■ **PROMPT**: Rewrite the stretch from the line containing "You are a GUI" through the line containing "Image resolution: width=1080", putting "command" in place of "action" and leaving everything else unchanged.
SOURCE RECORDS START
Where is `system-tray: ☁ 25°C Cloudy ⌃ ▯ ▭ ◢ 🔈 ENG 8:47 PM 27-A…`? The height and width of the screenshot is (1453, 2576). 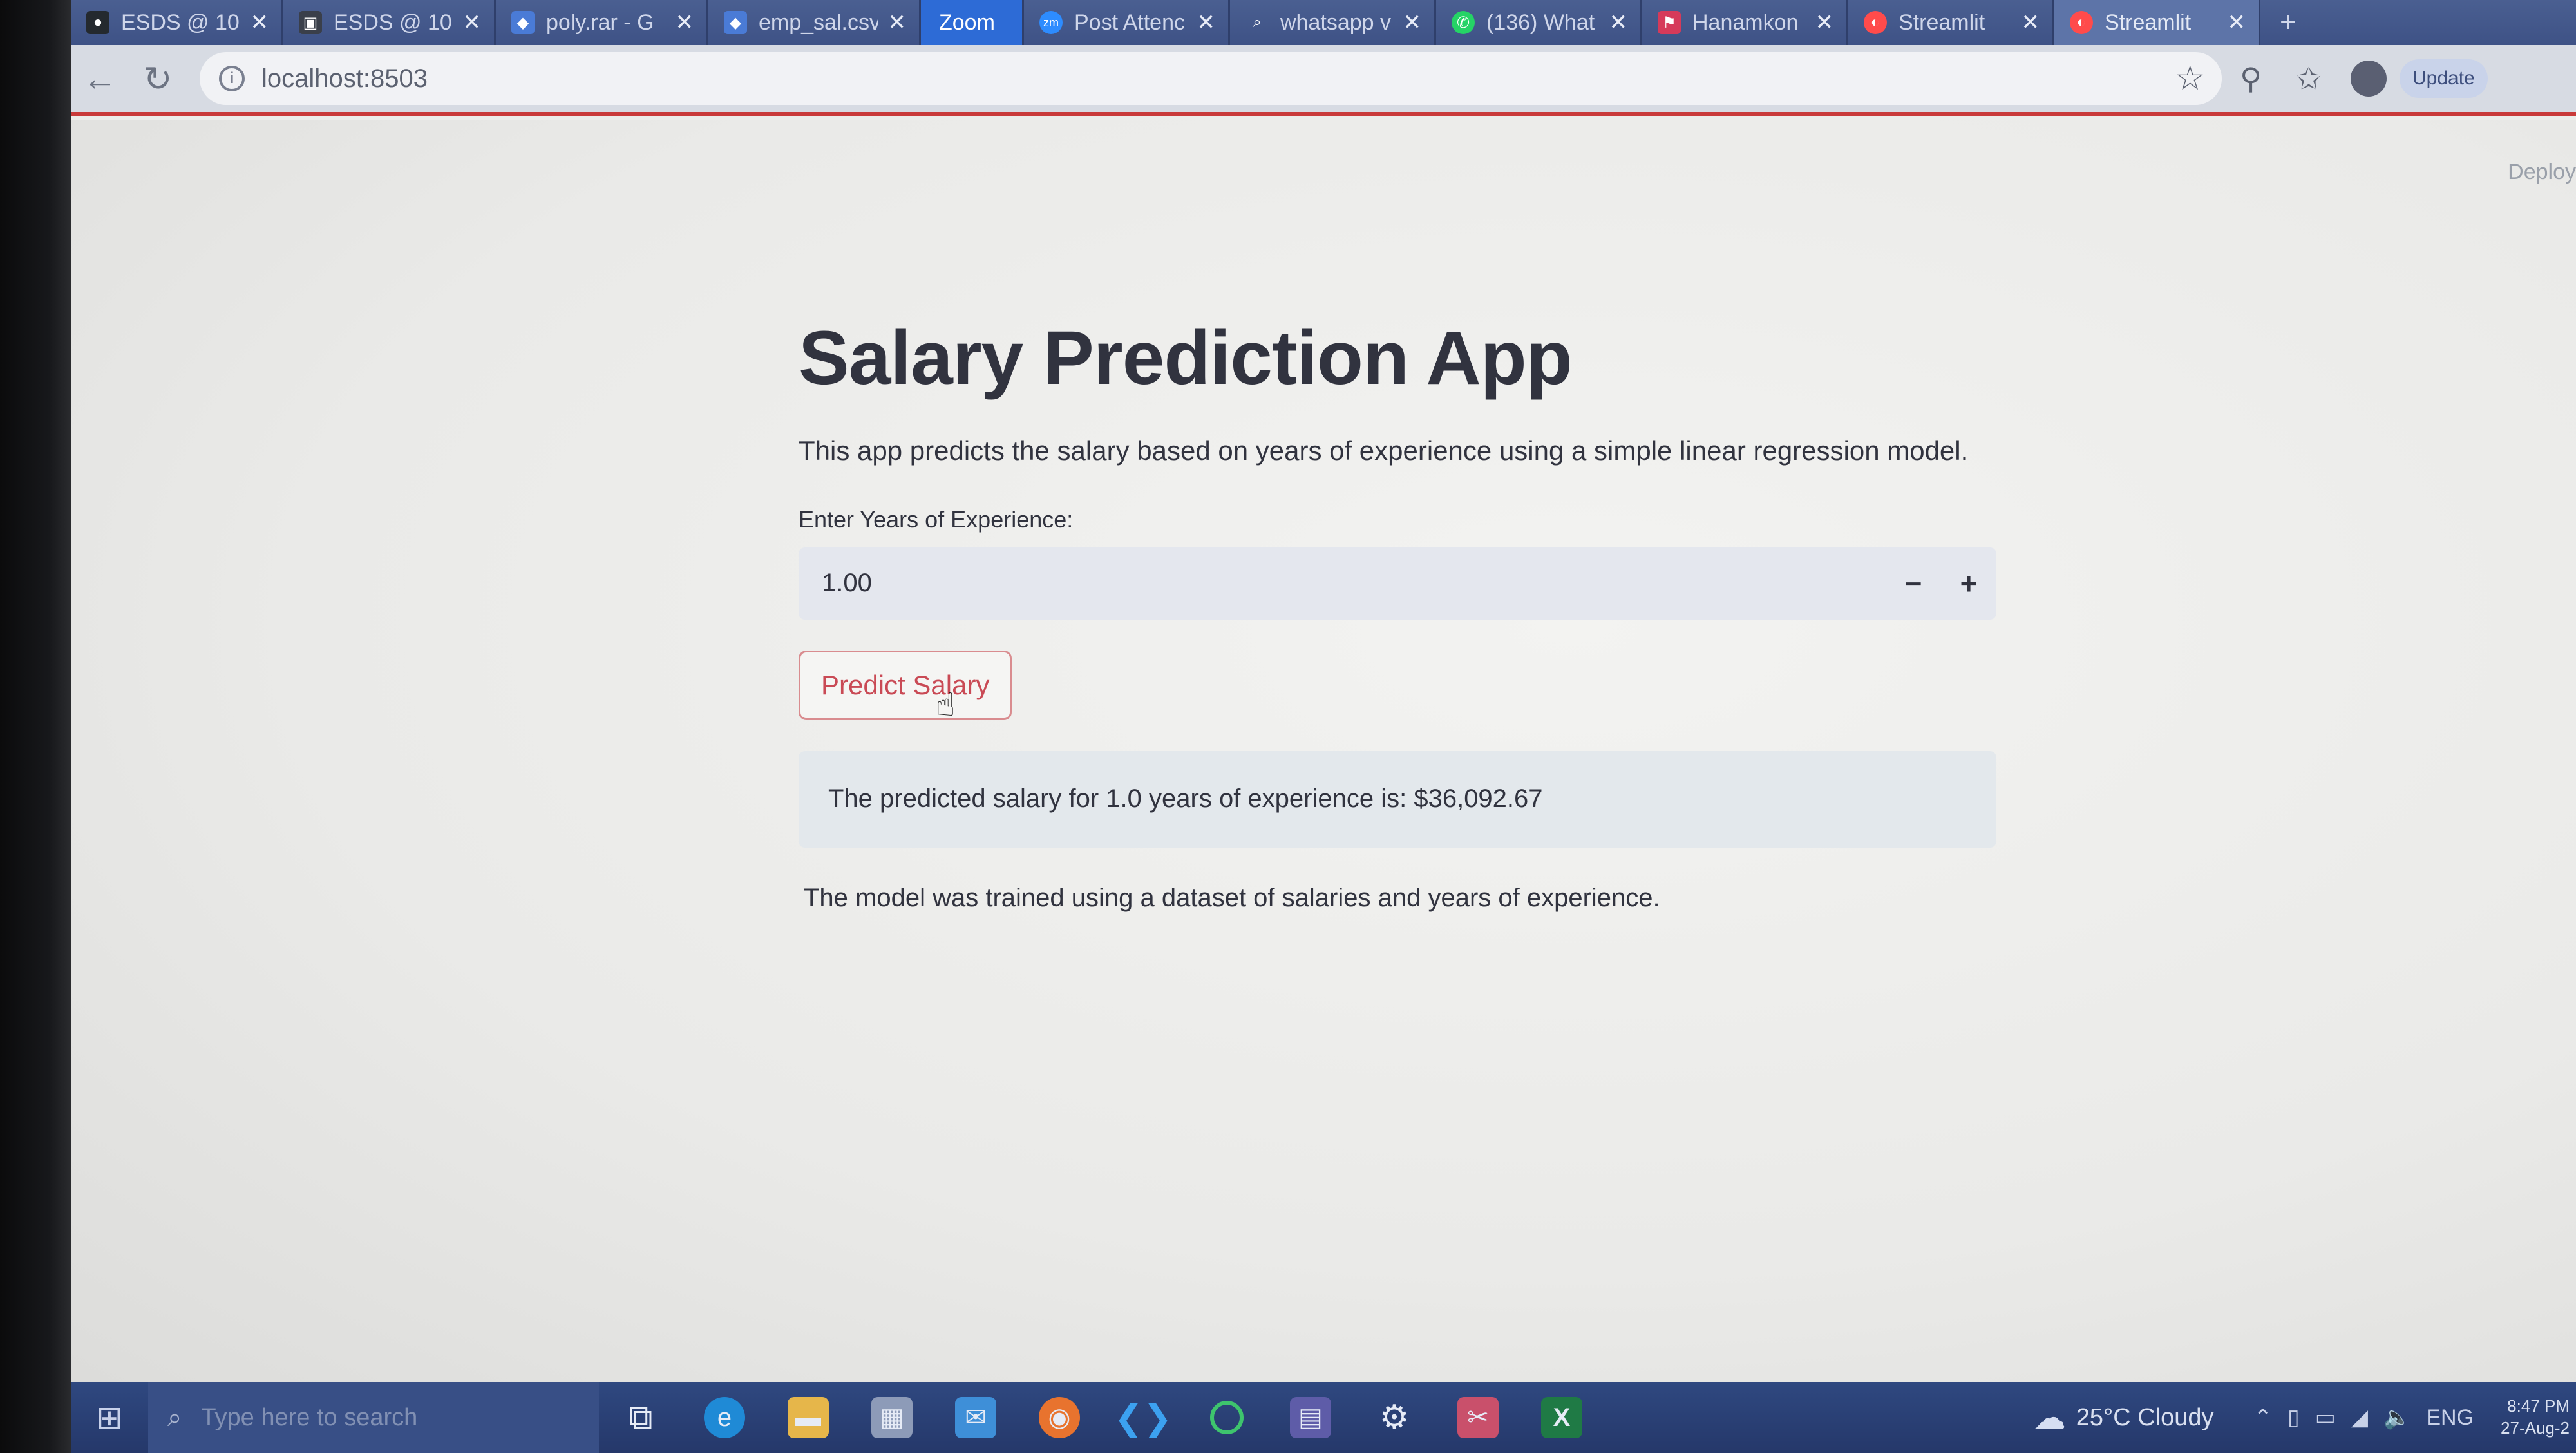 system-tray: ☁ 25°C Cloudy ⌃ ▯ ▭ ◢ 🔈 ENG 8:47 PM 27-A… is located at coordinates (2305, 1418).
SOURCE RECORDS END
SOURCE RECORDS START
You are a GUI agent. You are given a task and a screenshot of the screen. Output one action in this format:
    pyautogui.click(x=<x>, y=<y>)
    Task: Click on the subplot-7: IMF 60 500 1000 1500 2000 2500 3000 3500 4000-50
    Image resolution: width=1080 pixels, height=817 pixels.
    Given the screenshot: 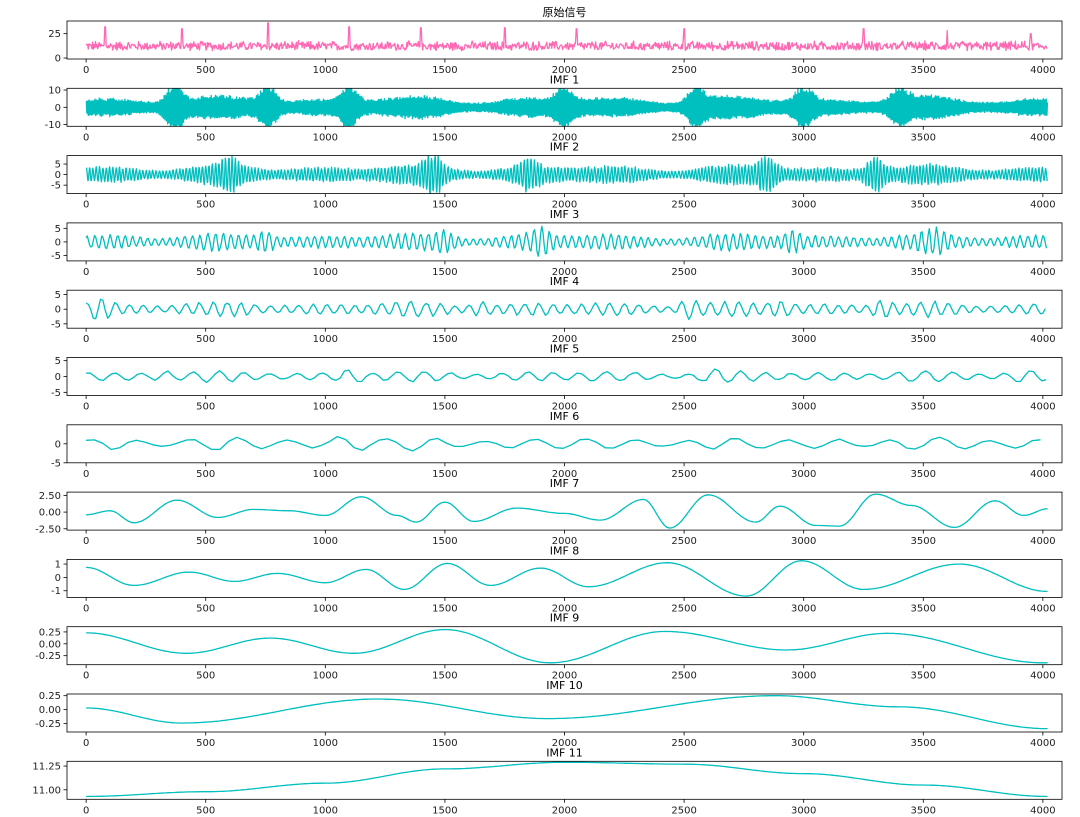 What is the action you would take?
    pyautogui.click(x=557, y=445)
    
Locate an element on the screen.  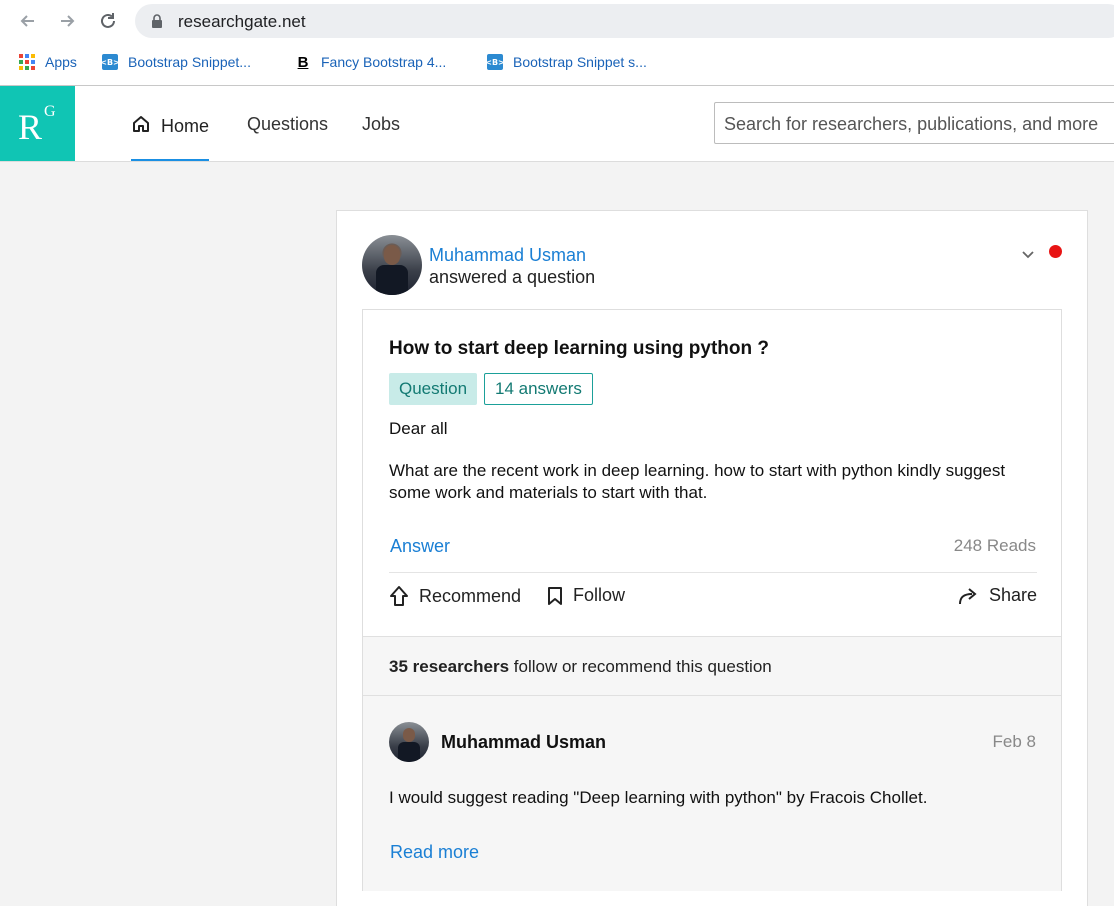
SOURCE RECORDS END
■ **RESPONSE**:
You are a GUI agent. You are given a task and a screenshot of the screen. Output one command in this format:
    pyautogui.click(x=<x>, y=<y>)
    Task: Click on the subplot-7: IMF 60 500 1000 1500 2000 2500 3000 3500 4000-50
    Image resolution: width=1080 pixels, height=817 pixels.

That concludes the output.